* _REQUIRED WORK_
Word for word, copy the entire listing below, but do not carry over any pictures.

* _INPUT MATERIAL_

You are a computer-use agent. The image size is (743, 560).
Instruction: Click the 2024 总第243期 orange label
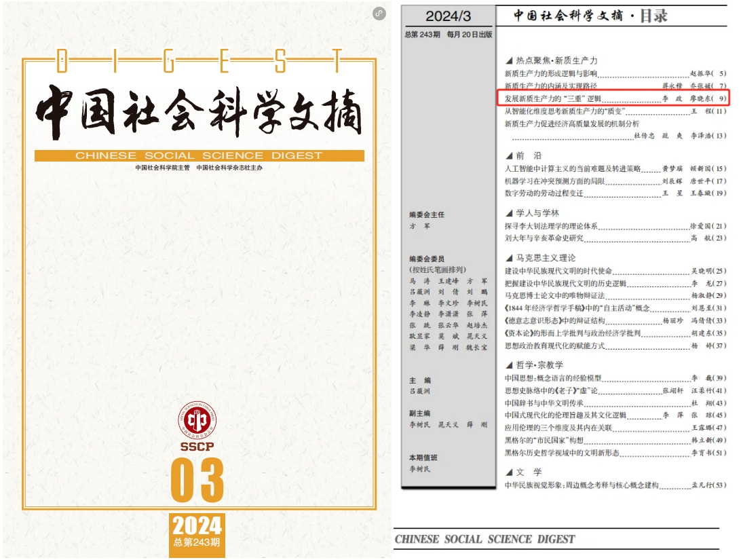pos(196,532)
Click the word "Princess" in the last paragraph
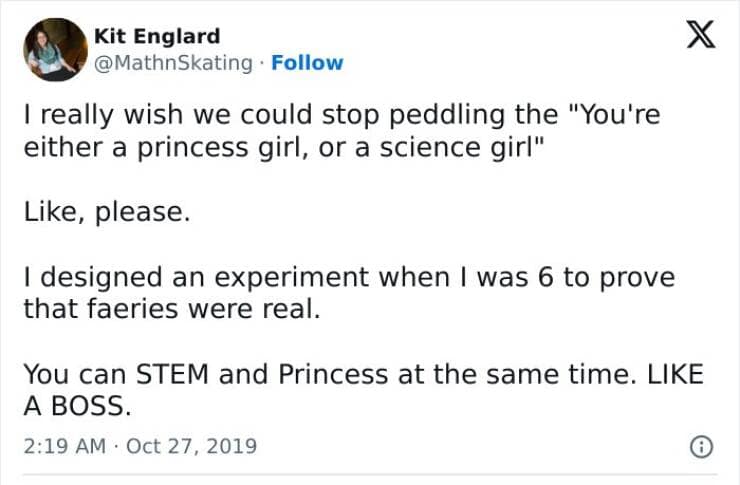This screenshot has width=740, height=485. (x=332, y=374)
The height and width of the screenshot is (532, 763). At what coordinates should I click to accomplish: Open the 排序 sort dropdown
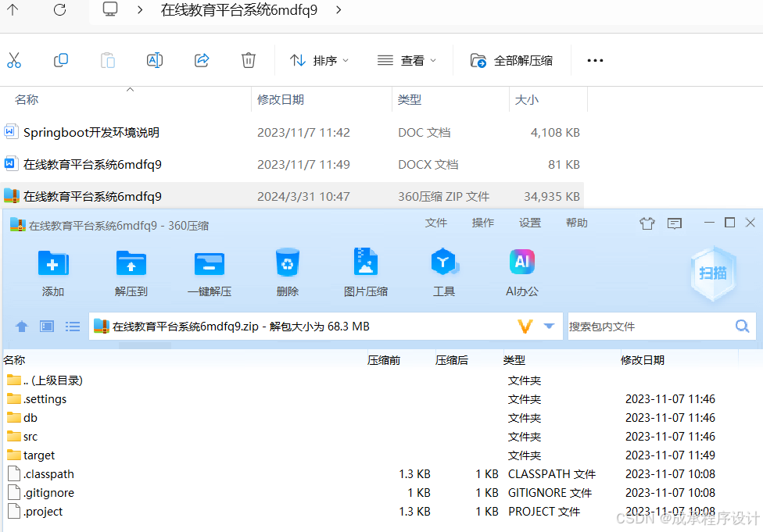coord(318,59)
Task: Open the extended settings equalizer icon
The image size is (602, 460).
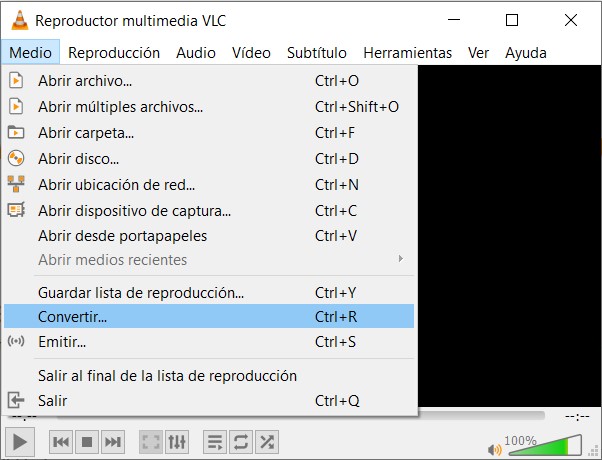Action: 177,442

* _RESULT OF THIS EXERCISE_
You are a computer-use agent. The image size is (743, 560).
Instruction: Click the 2024 总第243期 orange label
pos(196,532)
Click the word "Princess" in the last paragraph
This screenshot has width=740, height=485. (x=332, y=374)
The height and width of the screenshot is (532, 763). At what coordinates should I click to accomplish: Open the 排序 sort dropdown
coord(318,59)
Task: Open the extended settings equalizer icon
The image size is (602, 460).
Action: 177,442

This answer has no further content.